→ Prompt
The lines from the one containing "[Instagram] (887, 965)" through the final line of the data below must be written out exactly, both included, and nothing more.

→ Material shown
☆ ☆ ☆ ☆ ☆

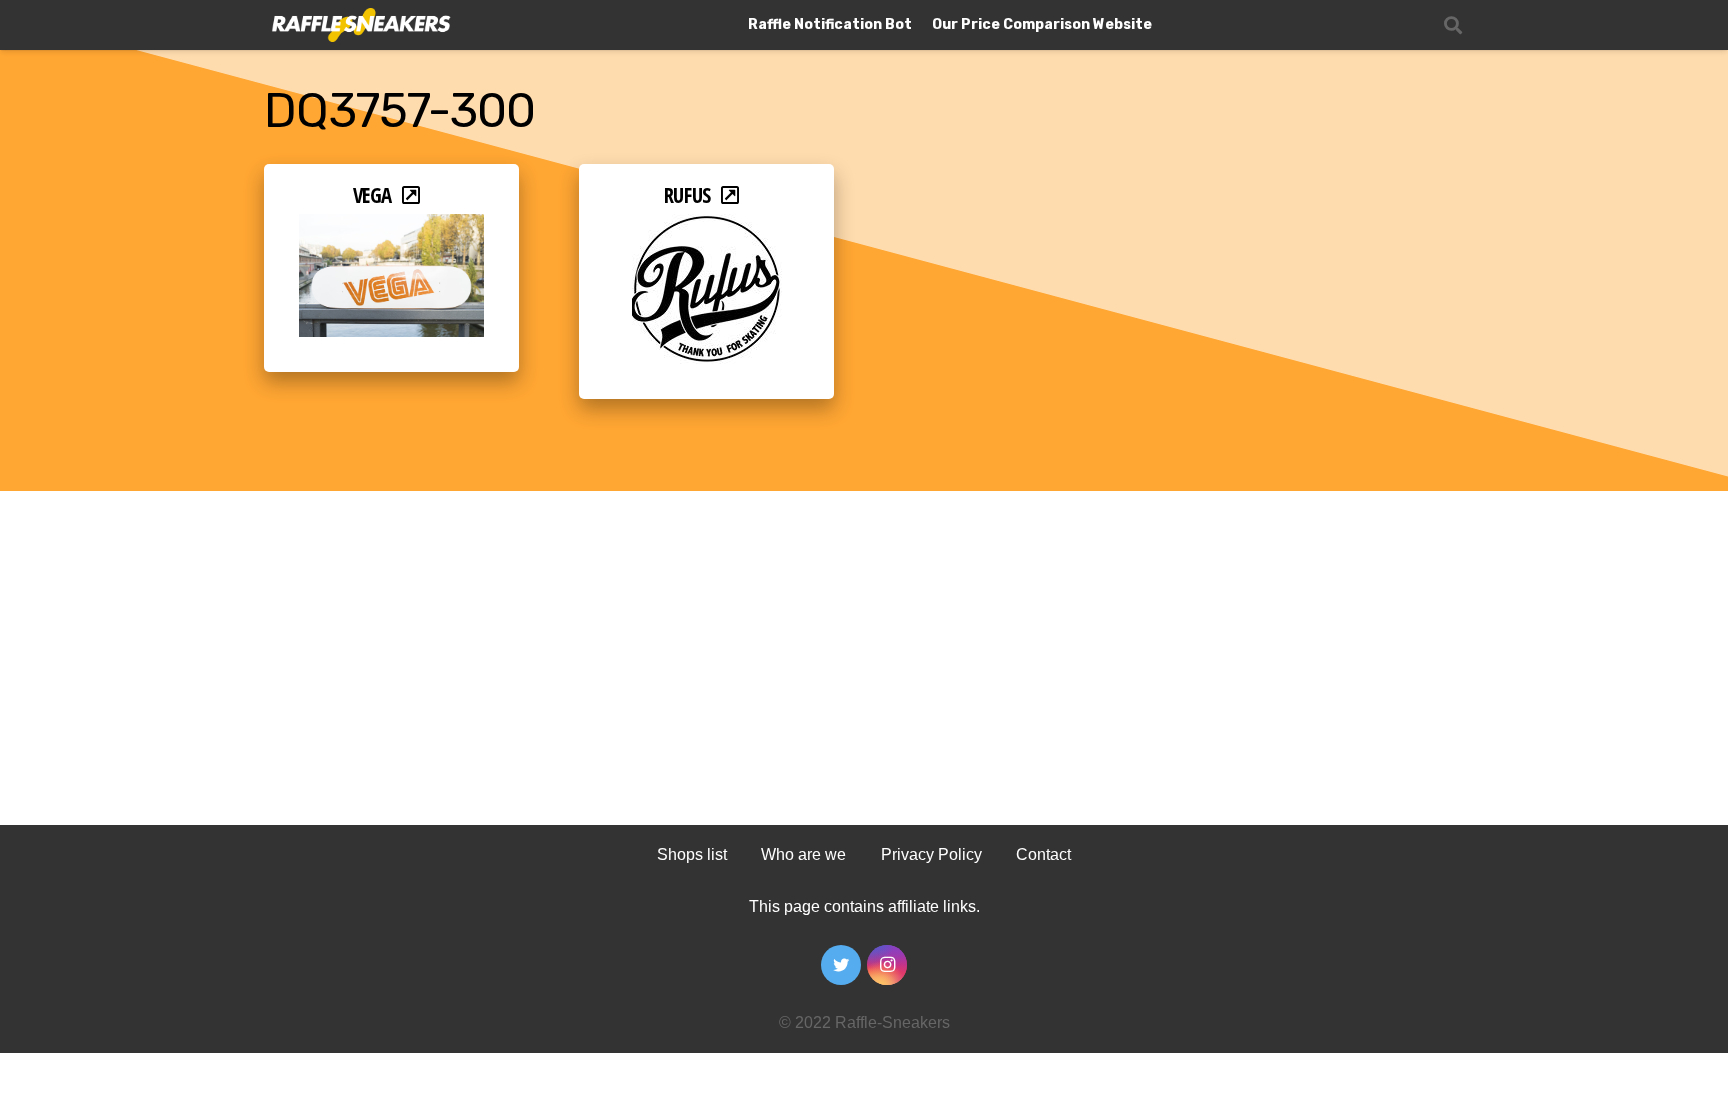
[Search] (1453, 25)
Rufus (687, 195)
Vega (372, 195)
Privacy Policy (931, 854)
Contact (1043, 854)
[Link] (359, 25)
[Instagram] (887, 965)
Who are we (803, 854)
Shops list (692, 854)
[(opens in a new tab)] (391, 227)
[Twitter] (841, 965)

☆ ☆ ☆ ☆ ☆

→ Answer to this problem
[Instagram] (887, 965)
Who are we (803, 854)
Shops list (692, 854)
[(opens in a new tab)] (391, 227)
[Twitter] (841, 965)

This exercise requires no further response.